The answer should hold exactly the lines of the entries below from the one containing "Image resolution: width=560" through the last line, both included.
··· Exercise input ···
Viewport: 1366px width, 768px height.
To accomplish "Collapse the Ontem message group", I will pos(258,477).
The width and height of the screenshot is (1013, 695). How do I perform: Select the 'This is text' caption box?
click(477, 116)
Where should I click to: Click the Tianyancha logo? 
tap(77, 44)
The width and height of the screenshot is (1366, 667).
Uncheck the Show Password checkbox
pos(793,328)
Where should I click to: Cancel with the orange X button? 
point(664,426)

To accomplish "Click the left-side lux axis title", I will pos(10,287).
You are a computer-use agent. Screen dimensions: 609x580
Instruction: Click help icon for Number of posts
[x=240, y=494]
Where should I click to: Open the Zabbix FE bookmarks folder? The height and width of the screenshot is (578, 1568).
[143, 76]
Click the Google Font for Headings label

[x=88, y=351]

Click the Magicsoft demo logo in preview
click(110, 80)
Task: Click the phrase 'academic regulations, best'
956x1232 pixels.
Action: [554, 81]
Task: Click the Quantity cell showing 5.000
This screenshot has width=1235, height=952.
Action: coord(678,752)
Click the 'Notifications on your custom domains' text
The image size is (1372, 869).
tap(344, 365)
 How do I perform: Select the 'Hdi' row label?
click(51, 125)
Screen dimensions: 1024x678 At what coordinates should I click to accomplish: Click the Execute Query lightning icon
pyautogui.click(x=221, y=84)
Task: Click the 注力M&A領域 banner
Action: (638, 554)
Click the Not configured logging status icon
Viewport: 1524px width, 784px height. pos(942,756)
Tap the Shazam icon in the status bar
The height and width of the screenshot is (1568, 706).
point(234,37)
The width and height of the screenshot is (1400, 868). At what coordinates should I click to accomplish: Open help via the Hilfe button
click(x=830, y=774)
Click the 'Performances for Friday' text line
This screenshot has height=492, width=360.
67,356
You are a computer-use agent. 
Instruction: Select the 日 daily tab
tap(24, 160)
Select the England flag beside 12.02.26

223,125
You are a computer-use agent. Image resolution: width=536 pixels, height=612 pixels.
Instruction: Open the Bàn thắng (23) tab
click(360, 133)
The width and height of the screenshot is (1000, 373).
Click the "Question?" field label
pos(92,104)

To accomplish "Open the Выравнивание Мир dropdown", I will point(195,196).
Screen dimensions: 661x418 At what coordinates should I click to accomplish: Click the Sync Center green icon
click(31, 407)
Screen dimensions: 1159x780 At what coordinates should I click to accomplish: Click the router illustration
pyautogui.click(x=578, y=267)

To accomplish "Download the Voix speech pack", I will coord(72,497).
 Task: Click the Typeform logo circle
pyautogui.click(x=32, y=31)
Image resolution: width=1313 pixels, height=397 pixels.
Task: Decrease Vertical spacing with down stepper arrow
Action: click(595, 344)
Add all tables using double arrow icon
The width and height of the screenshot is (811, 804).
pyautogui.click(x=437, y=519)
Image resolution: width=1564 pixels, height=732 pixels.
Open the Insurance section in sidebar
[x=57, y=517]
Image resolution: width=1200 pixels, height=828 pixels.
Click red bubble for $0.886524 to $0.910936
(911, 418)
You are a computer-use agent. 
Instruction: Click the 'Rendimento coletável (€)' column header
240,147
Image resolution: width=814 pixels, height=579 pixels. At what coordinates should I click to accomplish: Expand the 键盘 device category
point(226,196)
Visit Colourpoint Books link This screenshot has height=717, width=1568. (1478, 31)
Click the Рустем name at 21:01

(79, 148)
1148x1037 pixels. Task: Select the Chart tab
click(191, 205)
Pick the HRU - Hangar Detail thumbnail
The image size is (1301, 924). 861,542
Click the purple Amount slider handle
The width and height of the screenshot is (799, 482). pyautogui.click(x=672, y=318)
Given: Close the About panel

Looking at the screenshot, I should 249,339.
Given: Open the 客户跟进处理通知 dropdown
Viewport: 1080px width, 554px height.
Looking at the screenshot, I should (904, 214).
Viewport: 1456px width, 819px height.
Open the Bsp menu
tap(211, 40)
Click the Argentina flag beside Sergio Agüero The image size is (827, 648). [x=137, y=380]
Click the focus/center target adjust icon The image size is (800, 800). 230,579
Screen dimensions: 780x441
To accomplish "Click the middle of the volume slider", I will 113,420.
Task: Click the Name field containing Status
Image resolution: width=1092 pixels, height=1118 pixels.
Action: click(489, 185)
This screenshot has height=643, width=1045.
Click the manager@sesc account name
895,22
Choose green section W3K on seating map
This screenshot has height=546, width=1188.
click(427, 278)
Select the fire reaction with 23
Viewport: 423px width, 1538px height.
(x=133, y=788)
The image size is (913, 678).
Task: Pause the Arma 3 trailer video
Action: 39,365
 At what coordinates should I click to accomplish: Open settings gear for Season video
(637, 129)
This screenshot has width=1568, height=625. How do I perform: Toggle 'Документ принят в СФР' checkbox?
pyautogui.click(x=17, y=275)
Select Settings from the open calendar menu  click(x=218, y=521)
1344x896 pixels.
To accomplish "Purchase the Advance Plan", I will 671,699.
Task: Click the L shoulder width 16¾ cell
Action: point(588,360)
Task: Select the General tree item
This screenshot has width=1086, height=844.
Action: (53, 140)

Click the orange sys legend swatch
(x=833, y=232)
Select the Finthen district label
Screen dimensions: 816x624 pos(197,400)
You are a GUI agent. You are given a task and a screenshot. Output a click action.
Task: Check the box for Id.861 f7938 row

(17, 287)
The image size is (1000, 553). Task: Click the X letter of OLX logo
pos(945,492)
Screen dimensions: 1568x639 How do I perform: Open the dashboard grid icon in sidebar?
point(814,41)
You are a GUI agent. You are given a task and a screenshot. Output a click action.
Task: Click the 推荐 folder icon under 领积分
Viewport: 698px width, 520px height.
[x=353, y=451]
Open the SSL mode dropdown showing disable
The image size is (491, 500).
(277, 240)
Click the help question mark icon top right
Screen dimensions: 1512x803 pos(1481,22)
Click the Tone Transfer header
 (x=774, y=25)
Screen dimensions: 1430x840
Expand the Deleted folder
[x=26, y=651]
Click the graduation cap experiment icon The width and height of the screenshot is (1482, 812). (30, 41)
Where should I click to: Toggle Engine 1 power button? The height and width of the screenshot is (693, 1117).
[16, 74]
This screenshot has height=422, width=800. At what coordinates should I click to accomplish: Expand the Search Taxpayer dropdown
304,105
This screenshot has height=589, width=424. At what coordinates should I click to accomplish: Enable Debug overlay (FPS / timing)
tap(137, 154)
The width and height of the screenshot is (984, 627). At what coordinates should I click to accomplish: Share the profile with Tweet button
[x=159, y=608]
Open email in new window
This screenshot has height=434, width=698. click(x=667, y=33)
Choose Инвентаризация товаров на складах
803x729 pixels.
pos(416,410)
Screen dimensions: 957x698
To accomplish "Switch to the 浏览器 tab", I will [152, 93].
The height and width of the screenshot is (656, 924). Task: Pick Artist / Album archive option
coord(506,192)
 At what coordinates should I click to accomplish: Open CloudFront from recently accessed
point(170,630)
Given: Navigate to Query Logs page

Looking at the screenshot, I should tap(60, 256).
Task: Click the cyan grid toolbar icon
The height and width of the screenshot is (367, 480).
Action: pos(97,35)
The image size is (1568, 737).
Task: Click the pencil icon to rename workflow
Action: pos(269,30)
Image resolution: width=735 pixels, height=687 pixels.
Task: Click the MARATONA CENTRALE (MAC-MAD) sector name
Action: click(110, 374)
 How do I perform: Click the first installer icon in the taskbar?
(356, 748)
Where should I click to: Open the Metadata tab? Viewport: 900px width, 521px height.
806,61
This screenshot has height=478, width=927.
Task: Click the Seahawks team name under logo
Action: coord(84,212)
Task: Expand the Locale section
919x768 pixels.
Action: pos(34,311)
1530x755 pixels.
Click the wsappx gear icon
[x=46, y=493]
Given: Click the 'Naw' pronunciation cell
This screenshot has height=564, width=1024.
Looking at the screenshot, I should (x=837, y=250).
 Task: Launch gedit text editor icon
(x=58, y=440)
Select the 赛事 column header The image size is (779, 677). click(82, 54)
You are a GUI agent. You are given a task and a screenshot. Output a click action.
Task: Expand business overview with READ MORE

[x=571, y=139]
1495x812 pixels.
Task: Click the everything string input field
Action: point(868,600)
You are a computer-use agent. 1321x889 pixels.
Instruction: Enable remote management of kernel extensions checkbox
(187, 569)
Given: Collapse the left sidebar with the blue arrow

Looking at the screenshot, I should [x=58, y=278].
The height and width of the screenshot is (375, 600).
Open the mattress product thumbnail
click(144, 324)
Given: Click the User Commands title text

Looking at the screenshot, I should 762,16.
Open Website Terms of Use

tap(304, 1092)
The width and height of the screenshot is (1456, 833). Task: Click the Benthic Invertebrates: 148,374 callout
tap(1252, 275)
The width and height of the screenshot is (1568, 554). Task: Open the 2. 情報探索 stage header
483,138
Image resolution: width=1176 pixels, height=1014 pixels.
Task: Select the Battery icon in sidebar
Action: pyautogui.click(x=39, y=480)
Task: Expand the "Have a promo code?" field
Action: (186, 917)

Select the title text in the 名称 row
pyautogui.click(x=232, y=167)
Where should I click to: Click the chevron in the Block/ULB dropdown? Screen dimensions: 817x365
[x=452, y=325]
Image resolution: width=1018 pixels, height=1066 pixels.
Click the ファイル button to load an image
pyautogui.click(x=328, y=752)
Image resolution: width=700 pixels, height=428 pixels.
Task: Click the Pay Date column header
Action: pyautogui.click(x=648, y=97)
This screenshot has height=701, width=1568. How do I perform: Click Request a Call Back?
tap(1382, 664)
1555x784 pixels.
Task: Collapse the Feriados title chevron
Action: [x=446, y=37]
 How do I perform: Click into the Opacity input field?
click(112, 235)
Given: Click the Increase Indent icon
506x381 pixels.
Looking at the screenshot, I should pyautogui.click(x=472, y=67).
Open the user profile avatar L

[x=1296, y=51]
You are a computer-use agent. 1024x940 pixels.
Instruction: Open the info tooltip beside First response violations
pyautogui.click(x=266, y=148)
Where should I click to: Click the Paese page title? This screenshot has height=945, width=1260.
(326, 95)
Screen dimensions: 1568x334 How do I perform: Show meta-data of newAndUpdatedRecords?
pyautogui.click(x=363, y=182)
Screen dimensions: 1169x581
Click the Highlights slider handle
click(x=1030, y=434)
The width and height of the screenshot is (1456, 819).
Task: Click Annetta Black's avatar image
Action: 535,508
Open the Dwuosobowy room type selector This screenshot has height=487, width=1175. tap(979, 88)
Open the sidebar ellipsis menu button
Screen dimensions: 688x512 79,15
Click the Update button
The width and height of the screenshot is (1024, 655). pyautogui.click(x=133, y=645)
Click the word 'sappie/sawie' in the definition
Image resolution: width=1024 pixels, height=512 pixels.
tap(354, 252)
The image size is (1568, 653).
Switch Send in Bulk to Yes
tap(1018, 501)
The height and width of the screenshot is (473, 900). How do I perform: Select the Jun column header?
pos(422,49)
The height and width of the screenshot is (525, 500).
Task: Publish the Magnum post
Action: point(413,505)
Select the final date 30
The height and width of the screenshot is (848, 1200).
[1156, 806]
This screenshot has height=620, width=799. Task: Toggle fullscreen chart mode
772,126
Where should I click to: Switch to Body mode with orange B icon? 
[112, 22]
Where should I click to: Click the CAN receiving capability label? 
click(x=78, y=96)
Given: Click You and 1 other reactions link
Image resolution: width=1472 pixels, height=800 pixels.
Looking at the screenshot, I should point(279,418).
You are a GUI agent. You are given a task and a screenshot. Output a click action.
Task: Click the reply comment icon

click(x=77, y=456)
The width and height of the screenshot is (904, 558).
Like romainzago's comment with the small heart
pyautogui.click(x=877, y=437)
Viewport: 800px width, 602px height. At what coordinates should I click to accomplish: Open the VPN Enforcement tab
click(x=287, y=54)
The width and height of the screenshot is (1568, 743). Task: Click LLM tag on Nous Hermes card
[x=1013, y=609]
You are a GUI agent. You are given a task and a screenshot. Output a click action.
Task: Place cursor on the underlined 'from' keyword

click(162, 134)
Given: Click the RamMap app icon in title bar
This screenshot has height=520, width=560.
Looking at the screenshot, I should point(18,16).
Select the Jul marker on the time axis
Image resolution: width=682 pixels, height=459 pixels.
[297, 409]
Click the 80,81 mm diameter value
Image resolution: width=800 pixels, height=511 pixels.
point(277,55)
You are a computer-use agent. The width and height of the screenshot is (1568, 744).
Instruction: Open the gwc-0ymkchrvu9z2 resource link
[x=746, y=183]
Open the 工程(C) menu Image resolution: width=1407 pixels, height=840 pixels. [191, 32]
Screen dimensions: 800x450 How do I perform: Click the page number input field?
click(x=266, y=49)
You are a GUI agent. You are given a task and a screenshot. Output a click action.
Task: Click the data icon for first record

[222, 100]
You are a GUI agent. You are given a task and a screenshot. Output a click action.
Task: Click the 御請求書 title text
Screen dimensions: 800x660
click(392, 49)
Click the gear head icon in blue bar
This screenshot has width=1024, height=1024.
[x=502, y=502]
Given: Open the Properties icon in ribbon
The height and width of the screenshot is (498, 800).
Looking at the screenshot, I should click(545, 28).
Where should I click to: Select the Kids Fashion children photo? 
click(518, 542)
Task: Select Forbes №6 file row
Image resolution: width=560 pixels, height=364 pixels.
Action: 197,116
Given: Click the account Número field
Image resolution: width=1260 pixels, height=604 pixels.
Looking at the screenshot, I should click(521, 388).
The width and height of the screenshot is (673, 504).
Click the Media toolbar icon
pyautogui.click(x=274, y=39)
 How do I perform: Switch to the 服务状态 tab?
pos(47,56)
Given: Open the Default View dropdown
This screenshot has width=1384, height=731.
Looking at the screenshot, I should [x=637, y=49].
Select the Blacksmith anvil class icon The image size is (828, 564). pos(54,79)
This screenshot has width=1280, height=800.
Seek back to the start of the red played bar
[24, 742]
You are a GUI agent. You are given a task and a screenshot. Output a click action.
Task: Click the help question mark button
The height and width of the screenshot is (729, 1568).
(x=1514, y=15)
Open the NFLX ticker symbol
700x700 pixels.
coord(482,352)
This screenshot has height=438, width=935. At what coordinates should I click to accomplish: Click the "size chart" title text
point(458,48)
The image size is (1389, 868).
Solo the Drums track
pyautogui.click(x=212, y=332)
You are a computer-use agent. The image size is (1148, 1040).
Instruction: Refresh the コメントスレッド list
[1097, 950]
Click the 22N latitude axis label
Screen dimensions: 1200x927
···
[Exercise answer]
Image resolution: width=560 pixels, height=364 pixels.
Action: 197,116
Given: Click the account Número field
Image resolution: width=1260 pixels, height=604 pixels.
Looking at the screenshot, I should click(521, 388).
The width and height of the screenshot is (673, 504).
Click the Media toolbar icon
pyautogui.click(x=274, y=39)
 How do I perform: Switch to the 服务状态 tab?
pos(47,56)
Given: Open the Default View dropdown
This screenshot has width=1384, height=731.
Looking at the screenshot, I should [x=637, y=49].
Select the Blacksmith anvil class icon The image size is (828, 564). pos(54,79)
This screenshot has width=1280, height=800.
Seek back to the start of the red played bar
[24, 742]
You are a GUI agent. You are given a task and a screenshot. Output a click action.
Task: Click the help question mark button
The height and width of the screenshot is (729, 1568).
(x=1514, y=15)
Open the NFLX ticker symbol
700x700 pixels.
coord(482,352)
This screenshot has height=438, width=935. At what coordinates should I click to accomplish: Click the "size chart" title text
point(458,48)
The image size is (1389, 868).
Solo the Drums track
pyautogui.click(x=212, y=332)
You are a computer-use agent. The image size is (1148, 1040).
Instruction: Refresh the コメントスレッド list
[1097, 950]
Click the 22N latitude axis label
Screen dimensions: 1200x927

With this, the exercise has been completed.